[Opening AVAILABLE RECORDS section]
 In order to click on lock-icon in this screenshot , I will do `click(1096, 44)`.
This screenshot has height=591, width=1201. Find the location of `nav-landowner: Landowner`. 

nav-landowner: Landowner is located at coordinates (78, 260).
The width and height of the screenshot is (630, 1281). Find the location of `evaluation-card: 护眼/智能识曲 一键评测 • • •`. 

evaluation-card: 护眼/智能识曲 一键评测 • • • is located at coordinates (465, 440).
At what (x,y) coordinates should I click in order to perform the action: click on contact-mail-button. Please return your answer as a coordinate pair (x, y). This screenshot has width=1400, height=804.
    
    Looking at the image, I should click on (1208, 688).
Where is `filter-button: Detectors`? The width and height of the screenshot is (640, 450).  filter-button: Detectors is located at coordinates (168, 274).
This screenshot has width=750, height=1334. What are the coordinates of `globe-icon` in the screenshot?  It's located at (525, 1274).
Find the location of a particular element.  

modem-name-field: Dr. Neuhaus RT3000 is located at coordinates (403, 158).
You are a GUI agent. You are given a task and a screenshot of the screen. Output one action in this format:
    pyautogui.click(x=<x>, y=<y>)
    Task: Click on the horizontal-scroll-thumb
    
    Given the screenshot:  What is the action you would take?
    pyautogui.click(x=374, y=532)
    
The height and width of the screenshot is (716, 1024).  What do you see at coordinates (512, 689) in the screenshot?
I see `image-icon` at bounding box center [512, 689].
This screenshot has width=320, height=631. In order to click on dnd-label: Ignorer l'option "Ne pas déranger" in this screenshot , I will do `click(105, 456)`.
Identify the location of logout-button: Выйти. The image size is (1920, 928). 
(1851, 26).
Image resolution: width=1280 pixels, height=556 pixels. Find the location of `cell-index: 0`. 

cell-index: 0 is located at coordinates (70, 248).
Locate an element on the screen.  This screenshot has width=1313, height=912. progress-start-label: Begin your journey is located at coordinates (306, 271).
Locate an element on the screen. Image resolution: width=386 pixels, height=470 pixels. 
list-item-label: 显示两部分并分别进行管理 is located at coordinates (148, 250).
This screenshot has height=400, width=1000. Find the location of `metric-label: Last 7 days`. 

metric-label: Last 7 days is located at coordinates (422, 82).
[Closing AVAILABLE RECORDS section]
■ WORK TASK: Arrange all of the rows above as a numbered list, leaving out the blank lines.

■ RESPONSE BOX:
1.  In order to click on lock-icon in this screenshot , I will do `click(1096, 44)`.
2. This screenshot has height=591, width=1201. Find the location of `nav-landowner: Landowner`. 
3. nav-landowner: Landowner is located at coordinates (78, 260).
4. The width and height of the screenshot is (630, 1281). Find the location of `evaluation-card: 护眼/智能识曲 一键评测 • • •`. 
5. evaluation-card: 护眼/智能识曲 一键评测 • • • is located at coordinates (465, 440).
6. At what (x,y) coordinates should I click in order to perform the action: click on contact-mail-button. Please return your answer as a coordinate pair (x, y). This screenshot has width=1400, height=804.
7.     Looking at the image, I should click on (1208, 688).
8. Where is `filter-button: Detectors`? The width and height of the screenshot is (640, 450).  filter-button: Detectors is located at coordinates (168, 274).
9. This screenshot has width=750, height=1334. What are the coordinates of `globe-icon` in the screenshot?  It's located at (525, 1274).
10. Find the location of a particular element.  
11. modem-name-field: Dr. Neuhaus RT3000 is located at coordinates (403, 158).
12. You are a GUI agent. You are given a task and a screenshot of the screen. Output one action in this format:
13.     pyautogui.click(x=<x>, y=<y>)
14.     Task: Click on the horizontal-scroll-thumb
15.     Given the screenshot:  What is the action you would take?
16.     pyautogui.click(x=374, y=532)
17. The height and width of the screenshot is (716, 1024).  What do you see at coordinates (512, 689) in the screenshot?
18. I see `image-icon` at bounding box center [512, 689].
19. This screenshot has width=320, height=631. In order to click on dnd-label: Ignorer l'option "Ne pas déranger" in this screenshot , I will do `click(105, 456)`.
20. Identify the location of logout-button: Выйти. The image size is (1920, 928). 
21. (1851, 26).
22. Image resolution: width=1280 pixels, height=556 pixels. Find the location of `cell-index: 0`. 
23. cell-index: 0 is located at coordinates (70, 248).
24. Locate an element on the screen.  This screenshot has width=1313, height=912. progress-start-label: Begin your journey is located at coordinates (306, 271).
25. Locate an element on the screen. Image resolution: width=386 pixels, height=470 pixels. 
26. list-item-label: 显示两部分并分别进行管理 is located at coordinates (148, 250).
27. This screenshot has height=400, width=1000. Find the location of `metric-label: Last 7 days`. 
28. metric-label: Last 7 days is located at coordinates (422, 82).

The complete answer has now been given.